--- Testo fornito ---
Quello di cui avrebbe bisogno è un sistema di controllo di gestione molto sofisticato, magari supportato da un programmino informatico costruito ad hoc, che ti permetta di tenere monitorate tutte le variabili.
Ma parliamo di un locale commerciale composto da una tabaccheria, una sala scommesse e un bar. Con un volume d’affari importante per una piccola impresa, ma con margini talmente risicati da costringere la mia cliente a sfruttare costantemente a tappo un fido di cassa da più di 100 mila euro.
Non proprio la condizione ideale per fare un importante investimento in un costoso sistema di monitoraggio delle vendite al dettaglio, tipo quelli utilizzati da McDonald e dalle grandi catene in franchising.
Ma di quel sistema c’è assolutamente bisogno se vuoi ottenere il massimo dalle strategie di massimizzazione del guadagno sulle vendite.
Altrimenti corri il rischio di:
- Generare perdite se non hai fatto bene i conti e non sei in grado di monitorare l’andamento delle vendite nel tempo;
- Non riuscire a controllare che i tuoi dipendenti applichino le strategie che hai ideato e quindi ottieni un risultato molto più scarso di quello che potresti in realtà raggiungere.
Ecco perché ho lavorato su un modello che potesse essere utile a controllare le vendite di centinaia di prodotti come quelli di una tabaccheria, senza dover fare investimenti in tecnologia e senza dover passare le nottate ad impazzire davanti ad un complicatissimo foglio excel.
Ed è proprio di un modello come questo che avresti bisogno se ti trovi una condizione simile.
Quindi vediamo come costruirlo passo dopo passo in modo da evitare che la crisi finanziaria possa diventare parte della tua vita quotidiana.
Partiamo dalle basi.
Le variabili fondamentali di un modello di controllo di questo tipo sono il valore del singolo scontrino e il numero di persone che entrano nel locale. Quindi devi monitorarle riducendo al minimo il margine di errore.

--- Dati estratti ---
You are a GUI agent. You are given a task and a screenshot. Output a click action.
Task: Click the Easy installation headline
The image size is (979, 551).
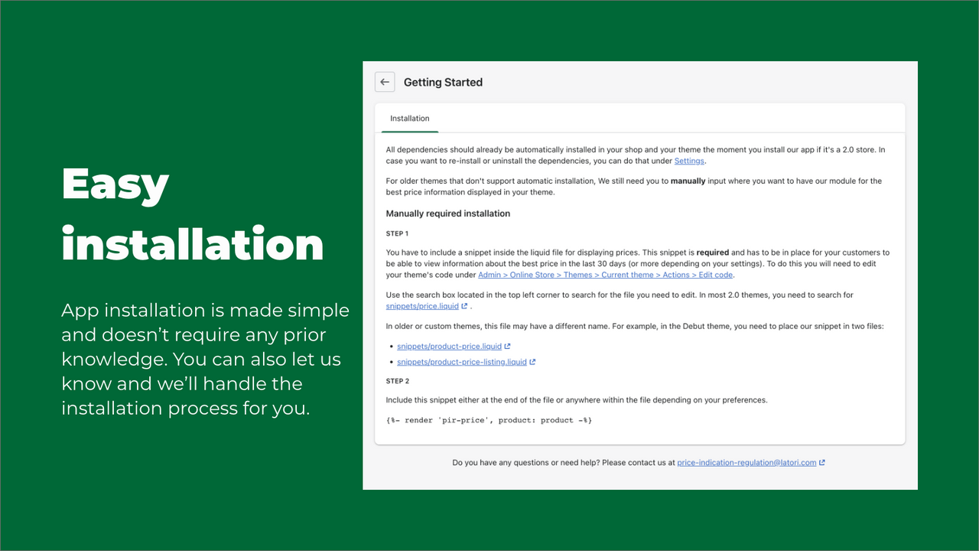click(x=192, y=214)
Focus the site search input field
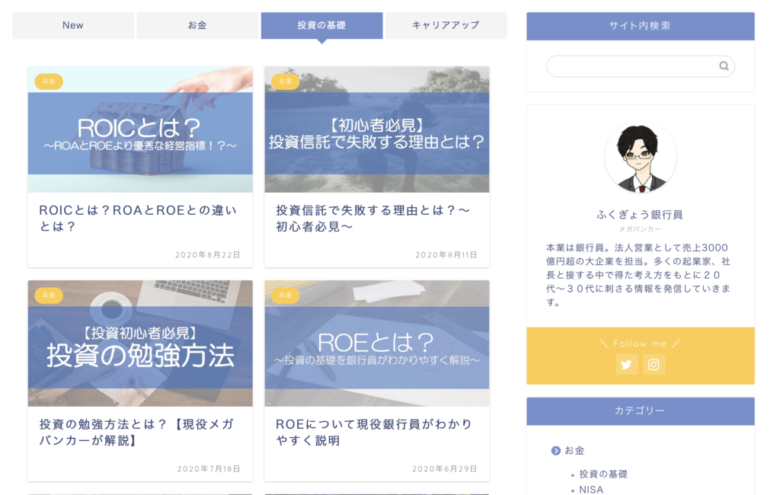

--- Problema A ---
Secondo il testo fornito, da quali attività è composto il locale commerciale della cliente?
--- Problema B ---
Ricopia tutte le righe dei record senza cambiare nulla, ma lascia fuori le immagini.
Il testo e i record non hanno alcun legame tra loro.

--- Risultato esercizio A ---
Da una tabaccheria, una sala scommesse e un bar.

--- Risultato esercizio B ---
You are a GUI agent. You are given a task and a screenshot. Output a click action.
Task: Click the Easy installation headline
The image size is (979, 551).
click(x=192, y=214)
Focus the site search input field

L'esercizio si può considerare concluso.